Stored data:
◇ ◇ ◇ ◇

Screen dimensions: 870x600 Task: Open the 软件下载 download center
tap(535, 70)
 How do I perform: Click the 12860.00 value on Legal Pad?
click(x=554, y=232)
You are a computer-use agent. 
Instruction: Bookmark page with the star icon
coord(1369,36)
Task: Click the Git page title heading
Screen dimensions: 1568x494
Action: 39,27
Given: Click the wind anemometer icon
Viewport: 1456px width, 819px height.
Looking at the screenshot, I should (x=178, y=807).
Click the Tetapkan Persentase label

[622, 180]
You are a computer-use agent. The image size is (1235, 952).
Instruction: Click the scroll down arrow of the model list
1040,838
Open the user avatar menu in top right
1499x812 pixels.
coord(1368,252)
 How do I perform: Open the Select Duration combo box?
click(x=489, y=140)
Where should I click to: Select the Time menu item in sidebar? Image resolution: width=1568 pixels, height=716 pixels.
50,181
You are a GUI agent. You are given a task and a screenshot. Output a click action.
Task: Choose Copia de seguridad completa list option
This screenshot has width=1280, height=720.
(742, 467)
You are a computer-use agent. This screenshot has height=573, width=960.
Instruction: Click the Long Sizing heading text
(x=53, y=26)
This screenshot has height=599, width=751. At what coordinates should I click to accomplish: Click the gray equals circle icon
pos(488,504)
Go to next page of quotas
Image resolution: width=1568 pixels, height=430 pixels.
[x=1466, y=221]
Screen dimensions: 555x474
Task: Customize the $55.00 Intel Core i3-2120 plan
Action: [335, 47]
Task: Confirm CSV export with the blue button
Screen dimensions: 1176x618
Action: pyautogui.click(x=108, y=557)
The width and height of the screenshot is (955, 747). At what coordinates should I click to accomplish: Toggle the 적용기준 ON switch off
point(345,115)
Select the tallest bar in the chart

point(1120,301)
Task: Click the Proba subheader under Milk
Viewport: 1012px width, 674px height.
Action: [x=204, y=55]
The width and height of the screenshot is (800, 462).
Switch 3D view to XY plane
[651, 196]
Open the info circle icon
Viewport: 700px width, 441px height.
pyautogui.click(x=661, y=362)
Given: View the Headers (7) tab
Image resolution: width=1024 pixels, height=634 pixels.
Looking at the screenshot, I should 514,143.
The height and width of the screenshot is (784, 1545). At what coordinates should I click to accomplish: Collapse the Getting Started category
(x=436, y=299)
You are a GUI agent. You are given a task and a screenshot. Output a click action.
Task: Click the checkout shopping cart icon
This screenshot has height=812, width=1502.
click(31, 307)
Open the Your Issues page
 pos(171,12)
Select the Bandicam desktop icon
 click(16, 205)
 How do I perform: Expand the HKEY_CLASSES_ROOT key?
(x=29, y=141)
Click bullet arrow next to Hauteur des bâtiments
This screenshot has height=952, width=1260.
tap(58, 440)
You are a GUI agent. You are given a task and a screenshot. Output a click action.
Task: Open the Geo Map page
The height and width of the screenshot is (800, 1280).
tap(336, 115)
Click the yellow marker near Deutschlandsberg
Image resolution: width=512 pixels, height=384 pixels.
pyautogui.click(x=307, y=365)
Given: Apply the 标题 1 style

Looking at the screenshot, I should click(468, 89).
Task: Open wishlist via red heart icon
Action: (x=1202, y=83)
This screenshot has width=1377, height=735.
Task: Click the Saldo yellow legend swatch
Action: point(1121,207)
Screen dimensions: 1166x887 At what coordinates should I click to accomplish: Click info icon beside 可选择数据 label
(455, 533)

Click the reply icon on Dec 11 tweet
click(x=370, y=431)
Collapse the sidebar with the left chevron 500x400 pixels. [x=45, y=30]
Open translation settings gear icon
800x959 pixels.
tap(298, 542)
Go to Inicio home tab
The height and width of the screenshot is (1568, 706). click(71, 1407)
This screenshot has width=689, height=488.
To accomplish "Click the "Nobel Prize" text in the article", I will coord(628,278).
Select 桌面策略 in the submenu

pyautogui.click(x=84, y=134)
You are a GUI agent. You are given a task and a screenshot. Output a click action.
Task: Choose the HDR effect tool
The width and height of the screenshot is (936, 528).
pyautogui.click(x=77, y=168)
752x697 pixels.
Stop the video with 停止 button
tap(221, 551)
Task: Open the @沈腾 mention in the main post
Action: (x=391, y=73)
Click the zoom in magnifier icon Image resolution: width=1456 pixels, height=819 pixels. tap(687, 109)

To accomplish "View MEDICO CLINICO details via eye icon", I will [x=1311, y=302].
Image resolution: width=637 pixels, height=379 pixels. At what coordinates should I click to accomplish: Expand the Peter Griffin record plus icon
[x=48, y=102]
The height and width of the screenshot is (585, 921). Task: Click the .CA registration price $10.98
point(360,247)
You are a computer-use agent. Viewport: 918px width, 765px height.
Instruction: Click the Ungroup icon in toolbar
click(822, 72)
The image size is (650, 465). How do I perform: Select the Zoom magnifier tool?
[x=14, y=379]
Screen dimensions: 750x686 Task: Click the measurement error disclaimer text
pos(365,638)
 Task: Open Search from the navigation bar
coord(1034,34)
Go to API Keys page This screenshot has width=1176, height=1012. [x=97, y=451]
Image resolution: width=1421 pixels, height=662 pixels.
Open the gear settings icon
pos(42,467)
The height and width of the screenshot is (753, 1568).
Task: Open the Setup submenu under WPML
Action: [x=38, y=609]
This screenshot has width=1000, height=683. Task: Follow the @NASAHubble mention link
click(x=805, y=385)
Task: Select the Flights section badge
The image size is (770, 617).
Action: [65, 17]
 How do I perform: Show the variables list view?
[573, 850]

◇ ◇ ◇ ◇

Could you render the data as a numbered list with blank lines dropped, starting at the line containing "Task: Select the Flights section badge" and ending with the last line of the data?

Full response –
1. Task: Select the Flights section badge
2. The image size is (770, 617).
3. Action: [65, 17]
4.  How do I perform: Show the variables list view?
5. [573, 850]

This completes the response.